These newest shots replace combination vaccines that mixed protection against the original coronavirus strain and even older omicron variants. Like earlier versions, they’re expected to be most protective against severe illness, hospitalization and death, rather than mild infection.
And on Tuesday the CDC officially recommended that “everyone 6 months and older get an updated COVID-19 vaccine”. Your Local Epidemiologist has some recommendations for when you should get your next shot, based on when you got your previous one and/or when you were last infected. We got ours pretty early on last time and haven’t had any infections since then, so I’m thinking we’ll probably get on it in the next couple of weeks. Don’t want to rush in too quickly because you want the max protection you can get going into winter, but you also don’t want to wait so long that you catch it in the interim. Cases are on the rise and most people aren’t up to date on their shots, so calculate your risk carefully. CNN has more.
Agree, but covid is not seasonal like the flu to my understanding.
Covid is seasonal in the sense that winter weather and holidays tends to keep folks indoors and close together.
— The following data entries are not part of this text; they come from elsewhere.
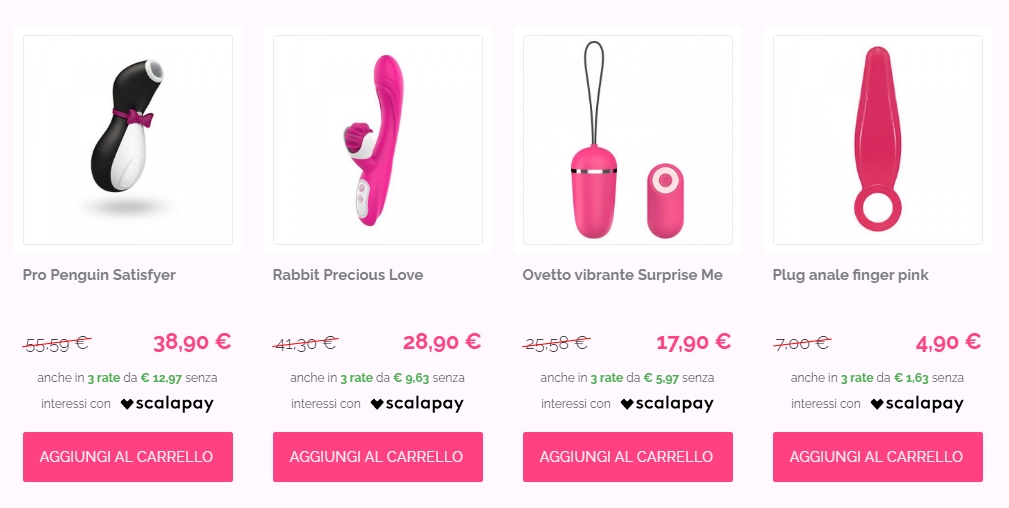Open the Pro Penguin Satisfyer product image
The height and width of the screenshot is (508, 1009).
[x=127, y=140]
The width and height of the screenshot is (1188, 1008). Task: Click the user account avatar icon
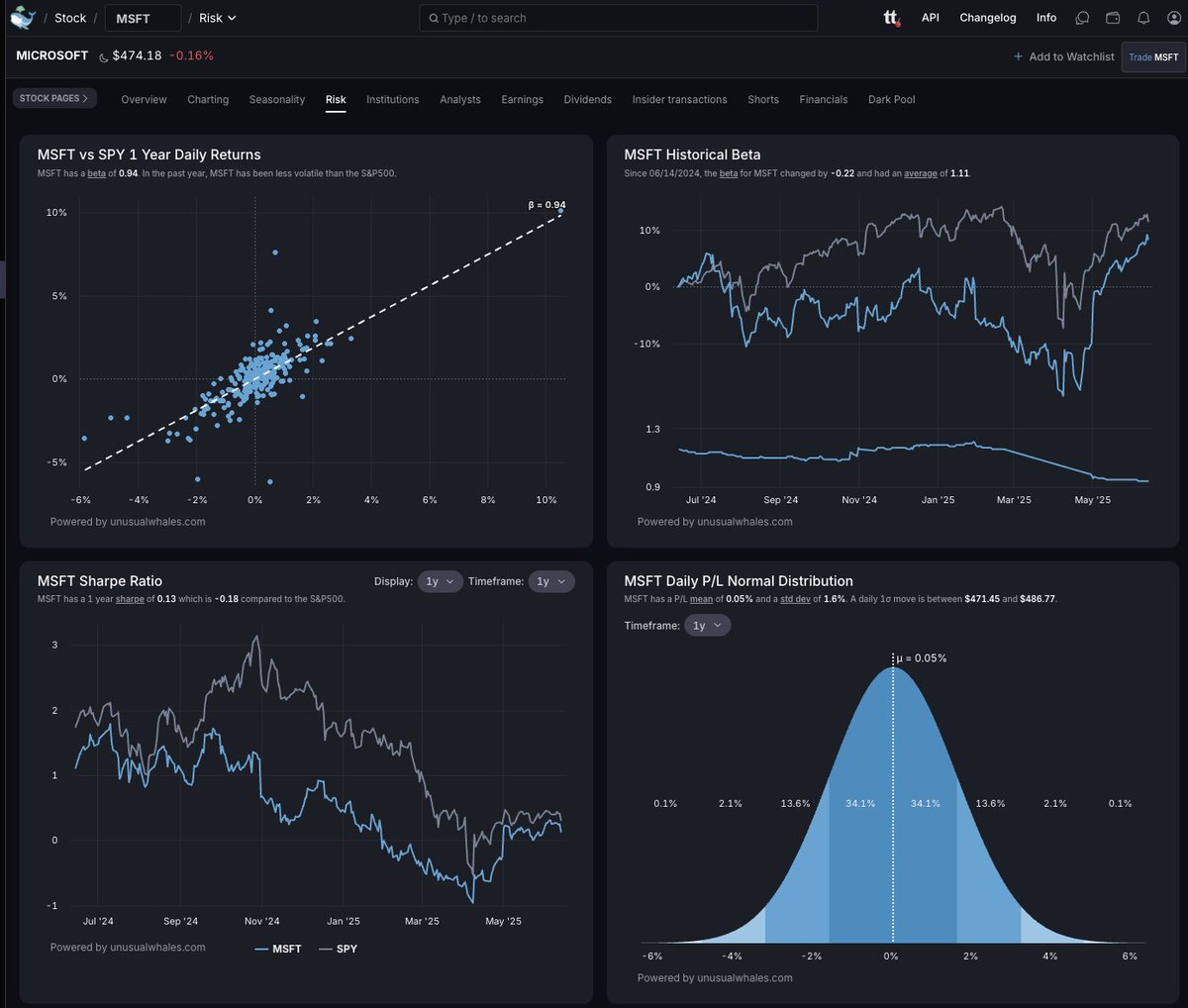[1174, 18]
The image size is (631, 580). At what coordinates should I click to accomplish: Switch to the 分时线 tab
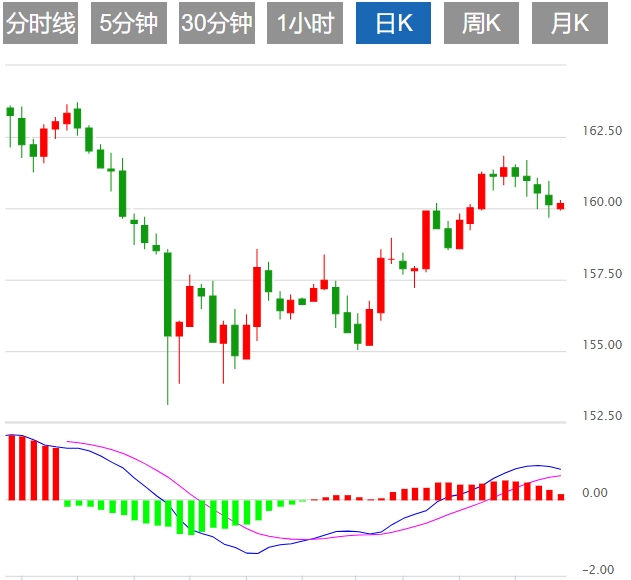point(41,24)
Kinda like flu.
@Manny, most respiratory viruses have a seasonal component, but never before has a respiratory virus been so tracked and tested for, so hard to tell how many cases of the other viruses may have been circulating during summer in prior to 2020 years.
Also, the flu shot is based on the anticipated strains of flu that will be going around in the upcoming flu season, whereas, this covid shot is based on a strain that is already common, and, by the time you get the shot, may not even be the dominant variant anymore.
I will go with what the eperts say, it may become seasonal
I do believe all those 100 degree days did a good job of keeping people inside.